Seçilmiş bölüm:
- - - - - - -

Cemevlerinin ibadet yeri olması konusunda kanun yapılmasını kişisel olarak uygun görmediğini, devletin veya hükümetlerin, “belirli inanç mensupları kendi ibadet yerleri olarak nereyi kabul ediyorlarsa biz kabul ederiz” demesi gerektiğini kaydetti. Özdalga, “Yasa teklifiniz eğitimin birliğini zedelemez mi? Türkiye’deki cemaat gerçeği dikkate alındığında tekke ve zaviyelerin mantar gibi çoğalmasının önünü açmaz mı?” sorusuna, “Eğitimin birliği ile bu kanunun hiç alakası yok. Tekke ve zaviyeler, adına ne derseniz deyin, bugün artık geldiğimiz noktada devlet tarafından bu şekilde denetlenmesi, yasaklanması uygun değil. Zaten getirilen yasakların da fiiliyatta hiçbir sonucu yok. Kullanılmayan, geçerli olmayan bir kanundan bahsediyoruz” karşılığını verdi.

ELİMİZİ SÜREMEYECEK MİYİZ?

Bir gazetecinin “falcılık, büyücülük serbest mi olacak?” sorusuna Özdalga, “Olaylara daha farklı şekilde bakmamız lazım. Eğer topluma zarar veriyorsa, başkalarının haklarını özgürlüklerini ihlal ediyorsa, bu hükümler zaten kanunlarımızda var, gereken yapılır. Ama bunlar toplumlarda yasaklanarak yönetilecek şeyler değil” diye cevap verdi. Özdalga, “Size, muhtemelen ‘Atatürkçülük, Kemalizm tasfiye ediliyor’ eleştirisi gelecektir” denilmesi üzerine, “Bunun Atatürk ile ilgisi yok. Atatürk’ü kimse tasfiye edemez” karşılığını verdi. “Devrim kanunu ya bu?” sorusu üzerine Özdalga, “Olabilir. Yani 90 yıl önce yapılmış kanunlara elimizi süremeyecek miyiz? Bu Atatürkçülük mü oluyor? Hiçbir anayasada değiştirilemez hüküm olmaz. Sen bugün anayasa yapacaksın, sonra bir, iki, beş kuşak sonrasına diyeceksin ki ‘benim yaptığım bu hükmü sen değiştiremezsin. Böyle anayasa olmaz. Demokratik hukuk devletinin temel prensiplerine karşı bir şey bu. Böyle hüküm olmaz” dedi.

- - - - - - -

Alıştırma: Yukarıdaki seçilmiş bölümde “Bir gazetecinin” sözleriyle başlayan paragrafı, ana bilgilerini koruyarak madde madde kısaltın.

Kayıtlı veriler:
- - - - - - -

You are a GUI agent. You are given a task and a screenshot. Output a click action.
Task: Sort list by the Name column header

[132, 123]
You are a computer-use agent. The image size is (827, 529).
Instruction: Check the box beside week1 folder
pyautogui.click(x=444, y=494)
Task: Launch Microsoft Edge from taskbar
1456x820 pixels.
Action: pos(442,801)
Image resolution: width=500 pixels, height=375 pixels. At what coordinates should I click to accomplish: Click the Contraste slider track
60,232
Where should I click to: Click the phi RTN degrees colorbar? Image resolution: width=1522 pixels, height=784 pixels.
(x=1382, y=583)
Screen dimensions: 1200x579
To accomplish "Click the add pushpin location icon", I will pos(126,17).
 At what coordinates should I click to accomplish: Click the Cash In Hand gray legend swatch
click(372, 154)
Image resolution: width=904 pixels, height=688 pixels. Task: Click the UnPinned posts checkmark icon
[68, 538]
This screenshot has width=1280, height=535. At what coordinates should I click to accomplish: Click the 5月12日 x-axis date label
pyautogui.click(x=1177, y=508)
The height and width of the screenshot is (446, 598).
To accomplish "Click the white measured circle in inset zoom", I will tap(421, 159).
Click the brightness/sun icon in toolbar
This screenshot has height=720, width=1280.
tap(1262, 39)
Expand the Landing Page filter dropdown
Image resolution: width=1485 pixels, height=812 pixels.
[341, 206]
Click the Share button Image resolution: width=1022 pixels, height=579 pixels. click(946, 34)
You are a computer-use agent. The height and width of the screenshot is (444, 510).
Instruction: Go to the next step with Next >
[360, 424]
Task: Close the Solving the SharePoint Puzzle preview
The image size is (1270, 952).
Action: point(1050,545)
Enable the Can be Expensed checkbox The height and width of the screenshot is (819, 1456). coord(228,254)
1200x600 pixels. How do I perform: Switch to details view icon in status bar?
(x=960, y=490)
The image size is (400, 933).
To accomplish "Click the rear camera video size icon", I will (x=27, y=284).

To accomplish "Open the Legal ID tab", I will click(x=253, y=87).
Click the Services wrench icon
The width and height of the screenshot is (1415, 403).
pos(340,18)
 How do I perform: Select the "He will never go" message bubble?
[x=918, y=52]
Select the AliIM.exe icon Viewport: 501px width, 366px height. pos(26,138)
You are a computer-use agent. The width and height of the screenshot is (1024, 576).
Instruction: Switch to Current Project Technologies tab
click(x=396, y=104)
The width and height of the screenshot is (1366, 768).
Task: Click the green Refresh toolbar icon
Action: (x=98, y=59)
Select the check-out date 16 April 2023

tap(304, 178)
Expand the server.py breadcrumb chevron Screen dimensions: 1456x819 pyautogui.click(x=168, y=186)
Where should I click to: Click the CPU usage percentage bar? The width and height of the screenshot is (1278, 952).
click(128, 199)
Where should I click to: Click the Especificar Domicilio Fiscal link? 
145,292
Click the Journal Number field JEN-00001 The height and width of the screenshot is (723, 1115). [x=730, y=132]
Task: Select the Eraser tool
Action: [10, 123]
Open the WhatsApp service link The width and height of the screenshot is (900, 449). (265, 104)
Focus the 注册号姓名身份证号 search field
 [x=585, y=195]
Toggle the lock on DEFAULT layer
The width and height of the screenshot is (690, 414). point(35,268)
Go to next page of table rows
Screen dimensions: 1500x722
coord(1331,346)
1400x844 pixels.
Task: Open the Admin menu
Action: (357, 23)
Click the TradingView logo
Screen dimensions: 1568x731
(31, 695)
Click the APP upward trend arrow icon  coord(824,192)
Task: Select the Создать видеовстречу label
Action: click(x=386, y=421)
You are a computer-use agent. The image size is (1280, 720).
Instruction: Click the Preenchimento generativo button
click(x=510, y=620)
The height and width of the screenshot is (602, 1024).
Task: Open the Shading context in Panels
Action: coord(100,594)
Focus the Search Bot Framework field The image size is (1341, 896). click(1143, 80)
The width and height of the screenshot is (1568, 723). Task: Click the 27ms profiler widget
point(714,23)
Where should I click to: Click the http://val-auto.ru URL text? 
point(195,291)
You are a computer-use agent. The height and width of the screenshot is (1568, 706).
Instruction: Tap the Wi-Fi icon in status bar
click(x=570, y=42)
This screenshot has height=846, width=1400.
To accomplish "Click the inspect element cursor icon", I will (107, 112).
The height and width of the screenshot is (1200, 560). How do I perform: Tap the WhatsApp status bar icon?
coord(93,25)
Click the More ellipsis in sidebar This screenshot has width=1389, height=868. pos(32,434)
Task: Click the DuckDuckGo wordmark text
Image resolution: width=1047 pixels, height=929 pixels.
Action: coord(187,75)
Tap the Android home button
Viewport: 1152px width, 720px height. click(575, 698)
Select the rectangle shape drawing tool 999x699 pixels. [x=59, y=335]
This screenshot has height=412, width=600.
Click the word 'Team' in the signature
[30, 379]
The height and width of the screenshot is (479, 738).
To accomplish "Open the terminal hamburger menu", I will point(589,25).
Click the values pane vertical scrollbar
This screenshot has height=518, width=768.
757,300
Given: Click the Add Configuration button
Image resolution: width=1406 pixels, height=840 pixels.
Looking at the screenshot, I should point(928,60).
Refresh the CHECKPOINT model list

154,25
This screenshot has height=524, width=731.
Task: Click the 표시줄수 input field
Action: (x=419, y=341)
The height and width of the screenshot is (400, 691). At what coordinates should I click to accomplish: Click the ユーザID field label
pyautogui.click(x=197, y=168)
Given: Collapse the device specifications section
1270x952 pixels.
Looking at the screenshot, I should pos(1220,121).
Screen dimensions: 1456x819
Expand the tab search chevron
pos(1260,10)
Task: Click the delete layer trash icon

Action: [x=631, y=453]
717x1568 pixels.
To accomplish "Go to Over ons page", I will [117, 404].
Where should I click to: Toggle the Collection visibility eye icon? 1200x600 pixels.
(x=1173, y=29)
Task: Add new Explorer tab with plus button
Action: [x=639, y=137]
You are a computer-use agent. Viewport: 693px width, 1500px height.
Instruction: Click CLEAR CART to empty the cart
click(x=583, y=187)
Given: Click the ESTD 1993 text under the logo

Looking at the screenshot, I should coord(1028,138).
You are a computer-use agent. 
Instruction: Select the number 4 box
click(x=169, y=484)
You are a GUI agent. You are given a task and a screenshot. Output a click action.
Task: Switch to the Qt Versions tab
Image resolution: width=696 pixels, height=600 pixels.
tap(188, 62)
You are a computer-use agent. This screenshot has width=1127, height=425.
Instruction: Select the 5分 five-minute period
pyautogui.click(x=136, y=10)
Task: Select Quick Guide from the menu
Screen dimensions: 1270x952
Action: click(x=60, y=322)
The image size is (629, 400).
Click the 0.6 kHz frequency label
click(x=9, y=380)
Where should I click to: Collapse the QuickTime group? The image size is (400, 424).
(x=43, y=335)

- - - - - - -

Çıktı:
- Özdalga'ya falcılık ve büyücülüğün serbest olup olmayacağı soruldu. Özdalga, topluma zarar veren ya da başkalarının hak ve özgürlüklerini ihlal eden durumlar için kanunlarda zaten hüküm bulunduğunu söyledi. Bunların toplumlarda yasaklanarak yönetilecek şeyler olmadığını da ekledi.
- Kendisine Atatürkçülüğün, Kemalizmin tasfiye edildiği eleştirisinin gelebileceği söylendi. Özdalga bunun Atatürk ile ilgisi olmadığını, Atatürk'ü kimsenin tasfiye edemeyeceğini belirtti.
- Düzenlemenin bir devrim kanunu olup olmadığı soruldu. Özdalga "Olabilir" dedi ve 90 yıl önce yapılmış kanunlara el sürülemeyip sürülemeyeceğini sordu. Hiçbir anayasada değiştirilemez hüküm olmayacağını söyledi. Sonraki kuşakların değiştiremeyeceği bir hüküm koymanın demokratik hukuk devletinin temel prensiplerine aykırı olduğunu vurguladı.